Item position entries
· · · · · · ·
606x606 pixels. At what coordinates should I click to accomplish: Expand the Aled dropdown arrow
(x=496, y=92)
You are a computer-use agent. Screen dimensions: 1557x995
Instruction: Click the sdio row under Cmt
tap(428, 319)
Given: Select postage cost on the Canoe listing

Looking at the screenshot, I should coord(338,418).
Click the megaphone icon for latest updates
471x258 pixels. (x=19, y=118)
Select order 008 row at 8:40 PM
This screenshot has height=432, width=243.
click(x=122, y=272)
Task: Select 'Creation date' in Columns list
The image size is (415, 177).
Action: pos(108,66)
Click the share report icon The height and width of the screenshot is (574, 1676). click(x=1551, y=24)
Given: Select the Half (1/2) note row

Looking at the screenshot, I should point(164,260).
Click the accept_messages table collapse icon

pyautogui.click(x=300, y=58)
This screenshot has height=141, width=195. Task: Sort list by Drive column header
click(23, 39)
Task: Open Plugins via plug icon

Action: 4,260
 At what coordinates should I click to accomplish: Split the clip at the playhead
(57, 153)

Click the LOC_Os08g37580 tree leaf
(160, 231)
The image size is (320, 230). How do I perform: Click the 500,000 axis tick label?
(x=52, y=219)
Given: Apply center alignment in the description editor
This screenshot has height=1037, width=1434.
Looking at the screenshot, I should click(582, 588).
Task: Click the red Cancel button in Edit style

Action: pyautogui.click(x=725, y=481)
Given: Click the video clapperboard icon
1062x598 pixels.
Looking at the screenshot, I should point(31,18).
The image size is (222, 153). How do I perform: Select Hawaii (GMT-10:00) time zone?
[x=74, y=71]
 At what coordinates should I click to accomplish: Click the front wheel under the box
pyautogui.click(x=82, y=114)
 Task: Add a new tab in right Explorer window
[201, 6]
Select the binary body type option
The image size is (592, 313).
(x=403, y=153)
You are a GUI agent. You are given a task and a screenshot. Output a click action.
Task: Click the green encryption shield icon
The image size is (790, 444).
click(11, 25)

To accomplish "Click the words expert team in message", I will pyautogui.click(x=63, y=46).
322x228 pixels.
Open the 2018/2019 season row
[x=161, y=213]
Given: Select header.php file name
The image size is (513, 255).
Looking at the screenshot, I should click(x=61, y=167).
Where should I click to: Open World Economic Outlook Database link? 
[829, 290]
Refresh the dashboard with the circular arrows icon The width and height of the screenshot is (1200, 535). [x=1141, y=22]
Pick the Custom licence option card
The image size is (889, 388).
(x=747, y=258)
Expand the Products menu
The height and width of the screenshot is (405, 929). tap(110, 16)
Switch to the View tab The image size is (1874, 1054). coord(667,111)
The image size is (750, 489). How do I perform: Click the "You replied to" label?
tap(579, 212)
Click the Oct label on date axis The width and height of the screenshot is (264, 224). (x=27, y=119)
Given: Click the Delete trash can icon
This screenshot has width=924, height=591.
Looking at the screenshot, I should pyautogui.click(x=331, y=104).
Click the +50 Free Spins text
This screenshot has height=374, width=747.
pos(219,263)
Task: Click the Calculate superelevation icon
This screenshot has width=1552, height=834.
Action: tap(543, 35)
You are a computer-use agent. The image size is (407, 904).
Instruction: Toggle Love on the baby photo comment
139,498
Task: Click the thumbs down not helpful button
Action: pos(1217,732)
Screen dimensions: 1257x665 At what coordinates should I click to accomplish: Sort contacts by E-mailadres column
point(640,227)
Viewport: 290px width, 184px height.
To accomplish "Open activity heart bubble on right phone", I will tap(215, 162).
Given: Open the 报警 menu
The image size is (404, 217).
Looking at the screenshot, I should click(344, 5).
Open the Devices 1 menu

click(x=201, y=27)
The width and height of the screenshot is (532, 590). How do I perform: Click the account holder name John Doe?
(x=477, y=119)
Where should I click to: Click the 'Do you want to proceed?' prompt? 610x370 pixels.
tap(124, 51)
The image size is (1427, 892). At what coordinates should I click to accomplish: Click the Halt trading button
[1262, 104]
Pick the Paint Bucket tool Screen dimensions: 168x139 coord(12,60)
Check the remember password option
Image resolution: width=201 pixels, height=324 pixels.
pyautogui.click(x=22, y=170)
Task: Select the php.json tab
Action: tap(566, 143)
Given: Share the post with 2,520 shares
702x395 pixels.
· · · · · · ·
▶ [Exercise brief]: Reproduce the listing above word for word, starting at the line containing "You are a GUI" and ending at the line containing "Looking at the screenshot, I should click(x=61, y=167).", with both of those lines included.

▶ [The response]:
You are a GUI agent. You are given a task and a screenshot. Output a click action.
Task: Click the green encryption shield icon
The image size is (790, 444).
click(11, 25)

To accomplish "Click the words expert team in message", I will pyautogui.click(x=63, y=46).
322x228 pixels.
Open the 2018/2019 season row
[x=161, y=213]
Given: Select header.php file name
The image size is (513, 255).
Looking at the screenshot, I should click(x=61, y=167).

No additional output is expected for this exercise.